PHOTO PHILIPPE TARIS
| « Dans l'habitat écologique, il y a
l'aspect énergétique, c'est-à-dire un habitat économe qui
consomme peu, ou pas (1), et l'aspect sanitaire, lorsque la
construction elle-même ne nuit pas à la santé des occupants, à
l'environnement extérieur. On peut très bien imaginer une
maison saine mais pas économe en énergie et inversement. L'un
n'entraîne pas l'autre. De même, on peut mettre en place des
isolants efficaces mais très polluants. La confusion peut
aller plus loin. Qu'est-ce qui participe de l'écologie ? Une
maison bioclimatique avec du chanvre au milieu de la campagne
alors que la famille travaille à 50 kilomètres avec deux
voitures ? Ou l'appartement construit par une société HLM près
du lieu de travail de la même famille qui évite les transports
? Ces éléments échappent souvent à tous ceux qui ont vite
fait de vendre le label écologique à l'écart d'une politique
globale. A la base d'une maison écologique, il y a, bien sûr,
l'isolation, que l'on confond avec l'inertie thermique.
L'isolation sert à réduire les échanges entre l'intérieur et
l'extérieur. L'inertie permet de stocker, réguler et décaler
les échanges thermiques. On ne peut pas concevoir un habitat
bien isolé sans inertie. L'écologie, c'est la prise en compte
de l'homme dans son environnement. L'habitat écologique, c'est
la construction saine et économe adaptée au climat. Pourquoi
cet habitat est-il complètement marginal ? Des expériences
très concluantes réalisées ici et là dans les années 1980
avaient captivé l'Europe. Les services de l'Etat eux-mêmes
avaient montré que l'économie globale était viable, avec des
ratios de consommation inférieurs à ceux dont on se gargarise
aujourd'hui. On savait faire des maisons qu'on appellerait de
nos jours "à énergie positive". Mais, localement, cela n'a
intéressé personne. Ni les offices HLM ni les hommes
politiques n'ont suivi. »
La vérité du
coût. « Nous
avons perdu beaucoup de temps, notamment en stigmatisant
pendant des années les écologistes et leur courant de pensée.
Relisons les livres de René Dumont.
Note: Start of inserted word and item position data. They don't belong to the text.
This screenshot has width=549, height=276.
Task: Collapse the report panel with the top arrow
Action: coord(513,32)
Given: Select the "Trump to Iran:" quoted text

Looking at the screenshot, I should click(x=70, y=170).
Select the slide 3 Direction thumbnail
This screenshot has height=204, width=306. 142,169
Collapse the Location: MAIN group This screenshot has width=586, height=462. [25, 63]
Ils portent une grande
part des arguments développés aujourd'hui. Le gros enjeu du
Grenelle pour le logement, c'est la réhabilitation de
l'existant dans laquelle il va, notamment, falloir intégrer la
sauvegarde du patrimoine. Une réflexion s'impose. Difficile
d'imaginer que l'on puisse mettre demain des fenêtres en PVC
dans le Bordeaux de l'Unesco. C'est un chantier pharaonique.
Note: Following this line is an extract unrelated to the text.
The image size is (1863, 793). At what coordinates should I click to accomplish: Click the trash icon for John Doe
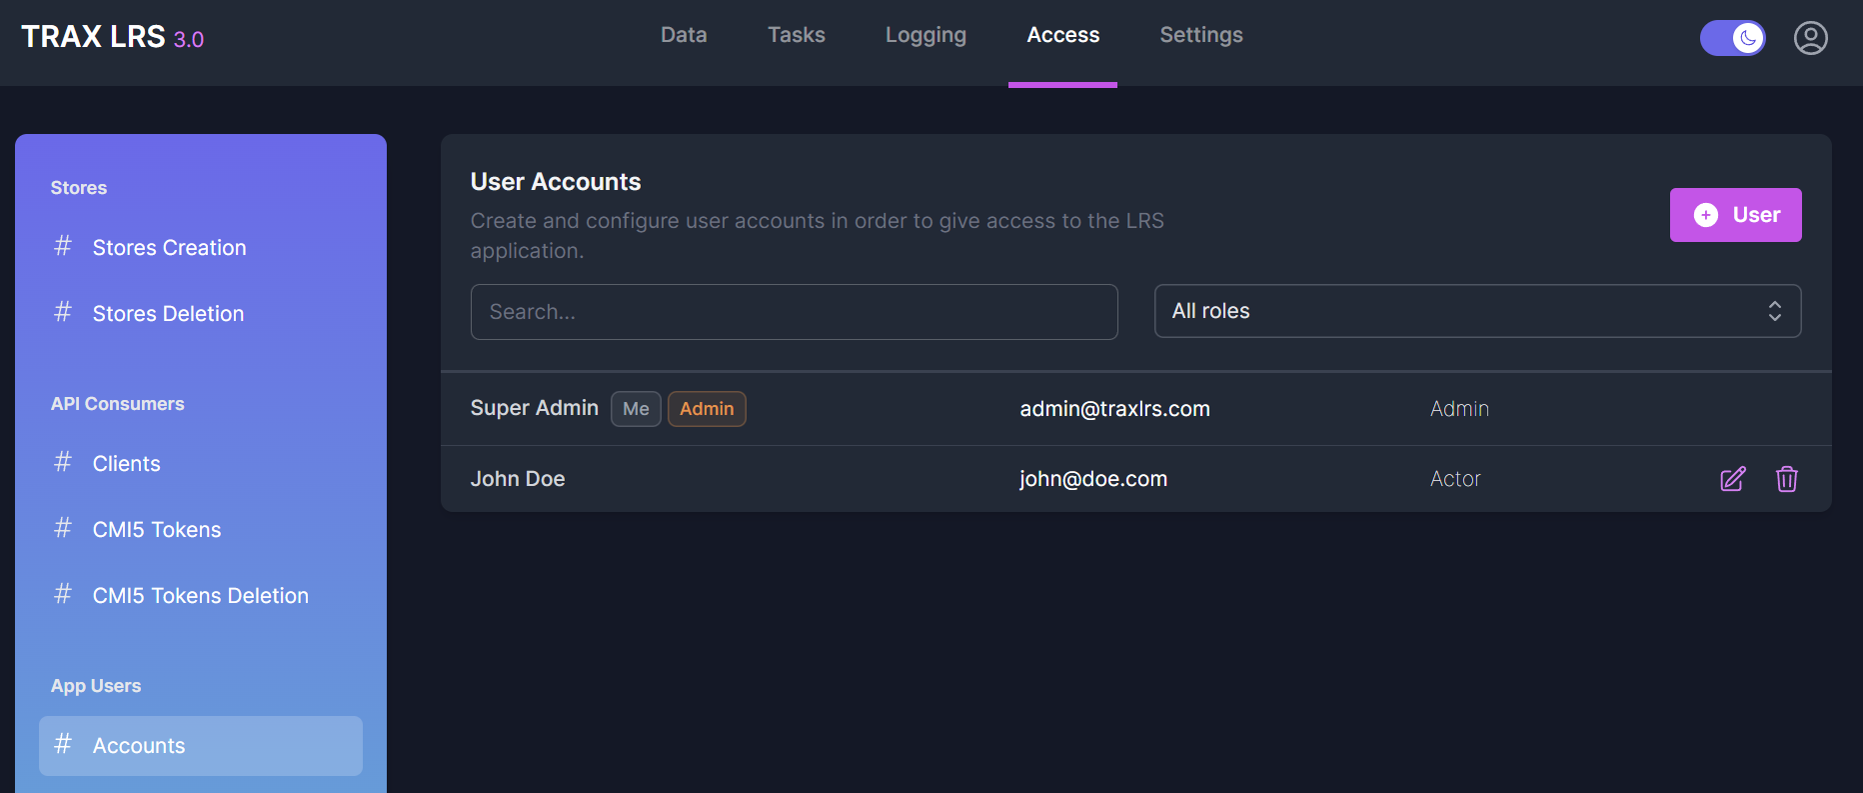point(1786,479)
Les techniques ne sont pas forcément au point, les bras
manquent, et il y a un prix. Je réfute l'idée que le surcoût
de l'habitat écologique serait faible. Ce n'est pas 5 ou 10 %
mais au moins 15 % dans le neuf, et beaucoup plus dans
l'ancien. C'est l'une des vérités qui dérangent. Il faut
vraiment investir. Prenons l'exemple de l'aéroport de
Bordeaux. Voilà une installation de trigénération, qui génère
du froid, du chaud et de l'électricité en même temps, financée
par l'Europe et inaugurée en fanfare, que l'on laisse tomber
parce que les tarifs d'électricité ont été négociés à la
baisse. Plutôt que de rénover ce bâtiment, à la rentabilité
physique énergétique exceptionnelle, on va le chauffer de
manière traditionnelle. Un élu bien informé ne devrait pas
laisser faire ça. Il faut arrêter de dire : "J'investis 100,
j'économise 10, et dans dix ans je récupère ma mise." Ce temps
du retour est une notion catastrophique pour les énergies
renouvelables. La rupture technologique n'a pas eu lieu. Nous
devrions aller vers d'autres conceptions de l'habitat, par
exemple l'isolation par l'extérieur; or, les modes de
construction ne permettent pas cette rupture. Qui construit
nos maisons ? Un sous-traitant de troisième rang qui monte des
blocs de béton. »
Un choix de
société. « Il
faut revenir à l'information et à la formation, investir
l'école, éduquer chacun de nous, le directeur de la société
d'HLM, le maire. Regardons le débat télévisé très attendu
entre Sarkozy et Royal pendant la campagne. L'un et l'autre
ont dit des choses grossièrement fausses. Ce sujet a été
négligé. Un objectif me tient à coeur : le savoir-faire des
métiers. Aujourd'hui apparaissent des jeunes qui veulent
travailler dans les énergies renouvelables avec des diplômes
bac + 5. Mais ce n'est pas un métier. Un métier, c'est
plombier, électricien, maçon, poseur d'isolant, de parpaings,
ingénieur. Ce sont eux qu'il faut former. Il y a un an, pas un
titulaire de CAP n'avait vu un chauffe-eau solaire lors de sa
formation. C'est en train de changer. Ensuite, faisons tous
les logements neufs sur le modèle des Passivhauser (2), des
maisons bioclimatiques ou de haute qualité environnementale.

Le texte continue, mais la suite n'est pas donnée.